Formal Experiment Design

Appendices

 

Introduction

VERN is a web-based meeting scheduling tool for the academic community at SIMS. (VERN is the cousin of eD, a web-based democratic decision-making tool that tabulates votes and sends out the results via email.) The purpose of VERN is to eliminate the tedious, inefficient process of sending numerous emails or making various phone calls to schedule meetings times between many users. VERN automates the scheduling process so the amount of effort and time required by each group member is reduced, while enabling group leaders, such as professors, to visualize the general availability of members within the group.

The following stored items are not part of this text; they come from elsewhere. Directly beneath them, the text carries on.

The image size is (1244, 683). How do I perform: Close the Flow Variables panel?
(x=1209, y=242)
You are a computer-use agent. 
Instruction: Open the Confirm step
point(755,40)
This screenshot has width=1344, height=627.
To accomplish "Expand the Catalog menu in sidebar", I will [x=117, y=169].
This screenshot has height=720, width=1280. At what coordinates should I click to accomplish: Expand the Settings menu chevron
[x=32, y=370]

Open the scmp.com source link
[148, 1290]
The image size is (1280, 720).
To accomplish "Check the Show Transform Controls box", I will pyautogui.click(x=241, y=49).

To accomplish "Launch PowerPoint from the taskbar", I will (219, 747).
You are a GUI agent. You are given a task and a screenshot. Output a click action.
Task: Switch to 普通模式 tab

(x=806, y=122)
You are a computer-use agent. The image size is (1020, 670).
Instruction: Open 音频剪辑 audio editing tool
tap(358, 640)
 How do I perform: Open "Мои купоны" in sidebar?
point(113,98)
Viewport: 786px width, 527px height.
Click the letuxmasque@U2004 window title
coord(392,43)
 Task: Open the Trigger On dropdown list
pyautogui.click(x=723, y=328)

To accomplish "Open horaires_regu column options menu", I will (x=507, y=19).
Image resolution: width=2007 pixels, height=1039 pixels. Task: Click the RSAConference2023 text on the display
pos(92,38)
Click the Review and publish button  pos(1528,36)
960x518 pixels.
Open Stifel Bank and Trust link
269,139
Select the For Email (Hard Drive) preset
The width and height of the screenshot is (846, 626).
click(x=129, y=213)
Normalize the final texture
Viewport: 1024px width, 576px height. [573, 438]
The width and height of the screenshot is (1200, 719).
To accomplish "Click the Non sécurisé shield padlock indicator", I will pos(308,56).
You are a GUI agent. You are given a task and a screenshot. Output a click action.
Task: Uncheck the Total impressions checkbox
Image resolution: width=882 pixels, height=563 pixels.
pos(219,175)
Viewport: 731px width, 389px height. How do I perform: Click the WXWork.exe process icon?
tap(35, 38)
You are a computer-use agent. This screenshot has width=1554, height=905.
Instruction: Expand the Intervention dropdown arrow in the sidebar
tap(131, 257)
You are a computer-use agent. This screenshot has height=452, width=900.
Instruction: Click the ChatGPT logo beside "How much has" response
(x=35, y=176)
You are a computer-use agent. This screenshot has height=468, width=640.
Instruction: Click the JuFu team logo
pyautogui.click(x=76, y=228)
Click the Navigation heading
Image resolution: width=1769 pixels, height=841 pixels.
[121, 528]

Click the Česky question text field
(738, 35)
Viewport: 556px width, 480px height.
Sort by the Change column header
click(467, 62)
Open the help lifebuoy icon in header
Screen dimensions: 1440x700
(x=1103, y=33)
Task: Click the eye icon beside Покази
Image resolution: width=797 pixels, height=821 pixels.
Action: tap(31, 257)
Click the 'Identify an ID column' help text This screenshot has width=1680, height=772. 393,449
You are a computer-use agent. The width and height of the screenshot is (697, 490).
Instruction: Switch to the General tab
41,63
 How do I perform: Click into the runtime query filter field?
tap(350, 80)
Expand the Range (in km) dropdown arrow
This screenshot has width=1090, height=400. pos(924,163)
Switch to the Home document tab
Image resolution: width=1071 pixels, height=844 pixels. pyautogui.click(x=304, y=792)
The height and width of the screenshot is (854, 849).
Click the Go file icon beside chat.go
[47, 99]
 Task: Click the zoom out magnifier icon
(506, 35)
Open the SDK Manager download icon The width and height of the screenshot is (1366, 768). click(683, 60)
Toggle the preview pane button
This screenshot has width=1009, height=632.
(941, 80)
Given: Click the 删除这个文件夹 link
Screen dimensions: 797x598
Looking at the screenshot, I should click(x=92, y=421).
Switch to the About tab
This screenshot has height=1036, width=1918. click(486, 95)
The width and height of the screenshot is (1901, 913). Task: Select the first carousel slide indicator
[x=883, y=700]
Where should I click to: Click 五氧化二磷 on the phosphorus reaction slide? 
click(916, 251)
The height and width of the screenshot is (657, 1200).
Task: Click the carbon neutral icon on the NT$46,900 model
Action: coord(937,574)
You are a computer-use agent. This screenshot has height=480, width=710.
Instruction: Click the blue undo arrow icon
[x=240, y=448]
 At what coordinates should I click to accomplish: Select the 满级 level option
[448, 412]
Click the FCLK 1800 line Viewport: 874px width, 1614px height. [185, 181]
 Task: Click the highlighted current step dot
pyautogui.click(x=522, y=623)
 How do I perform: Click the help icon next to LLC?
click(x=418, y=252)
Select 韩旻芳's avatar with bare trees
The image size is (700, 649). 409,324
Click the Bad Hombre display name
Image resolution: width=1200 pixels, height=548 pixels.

VERN automates the meeting scheduling process by providing an interface where the user can specify a range of time of when a meeting needs to occur and the people who are invited to attend. The program then sends out an email to the attendees who can then use different criteria to 'vote' for a meeting time. Depending on the results of the vote, the meeting initiator can decide on a meeting time and can use VERN to notify all attendees. VERN also features the ability to input a recurring class schedule so users can see at a glance the times they are unavailable.

TOP

Method

The purpose and rationale of our pilot usability study was to observe the ease with which our test subjects navigated through the various functions of our second interactive prototype. This was especially important since is a complex system with lots of functionality, thus clarity of function is imperative. Three proposed user task scenarios were used to test VERN's various features. We were particularly interested in how intuitive our users perceived the language, icons and design to be, and what complications or confusion might arise.

The prototype used in the pilot usability study is located here: http://www.sims.berkeley.edu/academics/courses/is213/s05/projects/vern/prototype/

TOP

Participants

We chose three MIMS students who are highly technical and familiar with principles of good user interfaces. Because we had developed our prototype extensively since the first prototype, we wanted to take advantage of members of our SIMS community who could offer us more detailed and thorough feedback. We felt that we had already demonstrated VERN to more novice users who were able to convey to us the difficulties in using a new system. Our more advanced users were able to provide us extremely useful information regarding terminology and layout, especially with our drag-and-drop interface.

User Demographics
Age Technical Skills Prior Familiarity
with VERN
Dave Hong mid 20's Medium-High Low
Scott Fisher mid 30's High Medium
Helen Kim late 20's Medium-High Low

TOP

Apparatus

We tested with a Windows XP laptop using Mozilla FireFox version 1.0.3 with a screen resolution of 1600x1200. While it may have been preferable for participants to test on their own laptops so that we could see how our interface appeared on a variety of screens, our purpose during this usability test was not to test browser functionality, but that actual prototype itself. Previous test results have shown some differences in screen appearance that we plan to address for the third prototype. However, since it was not on our critical task list, we have not implemented those fixes yet. We wanted to make sure our testers were able to test in an environment that allowed them to test the interface itself, without being bogged down by browser dependent issues.

The tests took place around the conference table in the basement of South Hall.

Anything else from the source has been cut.